_Required action_
Copy each line of the material in which the word "highlighted" appears.

○ ○ ○ ○ ○

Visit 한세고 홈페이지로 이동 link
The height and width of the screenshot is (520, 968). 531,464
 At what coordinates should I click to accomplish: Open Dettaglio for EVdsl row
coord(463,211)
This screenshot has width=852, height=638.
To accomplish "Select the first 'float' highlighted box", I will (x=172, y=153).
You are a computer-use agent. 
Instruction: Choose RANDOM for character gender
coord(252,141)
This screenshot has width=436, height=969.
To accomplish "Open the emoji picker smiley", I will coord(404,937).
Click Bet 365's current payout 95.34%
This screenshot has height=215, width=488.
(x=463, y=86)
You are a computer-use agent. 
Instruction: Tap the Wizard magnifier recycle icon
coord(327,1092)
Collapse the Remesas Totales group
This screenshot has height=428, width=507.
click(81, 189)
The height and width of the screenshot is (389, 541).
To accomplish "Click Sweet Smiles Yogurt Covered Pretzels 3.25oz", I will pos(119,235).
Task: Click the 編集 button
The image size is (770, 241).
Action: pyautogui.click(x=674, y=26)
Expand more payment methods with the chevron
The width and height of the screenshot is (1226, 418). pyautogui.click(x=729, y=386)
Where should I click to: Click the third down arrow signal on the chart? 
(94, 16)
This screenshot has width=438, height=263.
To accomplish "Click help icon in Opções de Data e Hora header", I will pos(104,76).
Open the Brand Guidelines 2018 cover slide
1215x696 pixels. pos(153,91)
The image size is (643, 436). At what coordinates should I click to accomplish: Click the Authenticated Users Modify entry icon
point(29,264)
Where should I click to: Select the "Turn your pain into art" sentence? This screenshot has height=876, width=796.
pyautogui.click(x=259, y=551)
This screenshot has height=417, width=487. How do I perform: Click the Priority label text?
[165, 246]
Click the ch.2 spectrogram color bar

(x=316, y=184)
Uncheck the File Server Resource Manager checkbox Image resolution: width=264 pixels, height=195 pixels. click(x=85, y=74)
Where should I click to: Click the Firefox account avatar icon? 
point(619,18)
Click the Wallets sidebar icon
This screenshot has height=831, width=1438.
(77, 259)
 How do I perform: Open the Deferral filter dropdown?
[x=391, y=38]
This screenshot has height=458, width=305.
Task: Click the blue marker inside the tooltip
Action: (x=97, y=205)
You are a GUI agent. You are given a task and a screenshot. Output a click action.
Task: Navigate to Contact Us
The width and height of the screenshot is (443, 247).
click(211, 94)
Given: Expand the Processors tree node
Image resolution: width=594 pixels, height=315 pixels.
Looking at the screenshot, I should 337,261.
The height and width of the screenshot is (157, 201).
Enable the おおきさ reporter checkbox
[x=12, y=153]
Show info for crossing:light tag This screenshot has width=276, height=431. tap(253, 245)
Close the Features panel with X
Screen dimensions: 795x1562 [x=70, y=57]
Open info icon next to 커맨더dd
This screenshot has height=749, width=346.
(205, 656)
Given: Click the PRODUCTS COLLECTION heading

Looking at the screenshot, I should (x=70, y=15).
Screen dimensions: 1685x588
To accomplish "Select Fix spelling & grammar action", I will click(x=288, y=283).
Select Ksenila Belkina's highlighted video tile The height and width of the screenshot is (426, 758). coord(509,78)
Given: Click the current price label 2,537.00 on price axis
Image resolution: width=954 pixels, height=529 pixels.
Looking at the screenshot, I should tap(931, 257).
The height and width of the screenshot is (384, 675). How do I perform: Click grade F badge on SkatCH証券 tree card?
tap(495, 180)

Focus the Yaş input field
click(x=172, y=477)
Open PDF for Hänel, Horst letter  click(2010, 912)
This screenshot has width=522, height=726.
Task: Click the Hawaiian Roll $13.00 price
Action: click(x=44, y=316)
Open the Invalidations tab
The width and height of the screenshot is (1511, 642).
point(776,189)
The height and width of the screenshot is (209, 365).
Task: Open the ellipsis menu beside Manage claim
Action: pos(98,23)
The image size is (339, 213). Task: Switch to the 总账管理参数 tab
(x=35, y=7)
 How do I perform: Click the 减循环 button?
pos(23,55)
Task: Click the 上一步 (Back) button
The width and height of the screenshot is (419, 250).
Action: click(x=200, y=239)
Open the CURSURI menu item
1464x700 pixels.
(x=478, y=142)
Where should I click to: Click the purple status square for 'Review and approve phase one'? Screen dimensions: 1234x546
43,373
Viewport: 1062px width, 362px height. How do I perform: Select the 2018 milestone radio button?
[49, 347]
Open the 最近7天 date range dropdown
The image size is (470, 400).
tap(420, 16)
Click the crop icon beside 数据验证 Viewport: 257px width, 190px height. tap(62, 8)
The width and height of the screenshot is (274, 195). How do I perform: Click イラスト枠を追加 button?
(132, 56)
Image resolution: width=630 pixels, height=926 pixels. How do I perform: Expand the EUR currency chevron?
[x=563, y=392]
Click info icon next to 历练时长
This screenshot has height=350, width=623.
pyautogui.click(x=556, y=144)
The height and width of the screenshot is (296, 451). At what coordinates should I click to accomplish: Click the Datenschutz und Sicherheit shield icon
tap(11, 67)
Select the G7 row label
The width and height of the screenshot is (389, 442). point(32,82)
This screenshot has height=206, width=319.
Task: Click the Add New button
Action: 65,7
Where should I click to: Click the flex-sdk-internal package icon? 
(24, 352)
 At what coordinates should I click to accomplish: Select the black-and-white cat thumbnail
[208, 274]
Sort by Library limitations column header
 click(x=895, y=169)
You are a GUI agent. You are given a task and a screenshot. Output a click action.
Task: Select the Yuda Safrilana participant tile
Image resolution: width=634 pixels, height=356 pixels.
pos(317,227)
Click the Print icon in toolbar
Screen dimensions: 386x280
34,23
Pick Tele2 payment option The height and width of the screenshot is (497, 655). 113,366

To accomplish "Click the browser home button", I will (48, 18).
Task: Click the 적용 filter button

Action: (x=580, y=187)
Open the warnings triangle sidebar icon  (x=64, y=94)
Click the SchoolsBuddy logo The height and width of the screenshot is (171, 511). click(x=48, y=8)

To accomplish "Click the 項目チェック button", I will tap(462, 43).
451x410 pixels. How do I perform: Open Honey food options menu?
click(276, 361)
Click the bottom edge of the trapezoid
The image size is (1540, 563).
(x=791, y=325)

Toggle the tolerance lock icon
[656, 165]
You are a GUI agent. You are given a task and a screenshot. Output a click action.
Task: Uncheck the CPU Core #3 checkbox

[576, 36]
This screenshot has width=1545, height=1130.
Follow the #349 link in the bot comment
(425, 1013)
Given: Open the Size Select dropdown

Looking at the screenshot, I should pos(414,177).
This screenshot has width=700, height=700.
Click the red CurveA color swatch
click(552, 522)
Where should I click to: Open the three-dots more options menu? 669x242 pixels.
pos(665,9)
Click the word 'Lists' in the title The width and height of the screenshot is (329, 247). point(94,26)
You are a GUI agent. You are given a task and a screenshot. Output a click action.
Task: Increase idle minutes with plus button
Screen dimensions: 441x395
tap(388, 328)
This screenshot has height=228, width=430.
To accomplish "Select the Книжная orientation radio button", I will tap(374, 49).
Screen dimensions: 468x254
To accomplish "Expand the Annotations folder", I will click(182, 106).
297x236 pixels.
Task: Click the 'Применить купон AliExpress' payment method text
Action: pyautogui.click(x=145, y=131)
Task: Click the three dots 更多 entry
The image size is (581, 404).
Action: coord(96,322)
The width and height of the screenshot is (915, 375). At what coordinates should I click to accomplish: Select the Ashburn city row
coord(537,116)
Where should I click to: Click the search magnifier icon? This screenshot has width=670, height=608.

○ ○ ○ ○ ○

_Result_
To accomplish "Select the first 'float' highlighted box", I will (x=172, y=153).
Select Ksenila Belkina's highlighted video tile The height and width of the screenshot is (426, 758). coord(509,78)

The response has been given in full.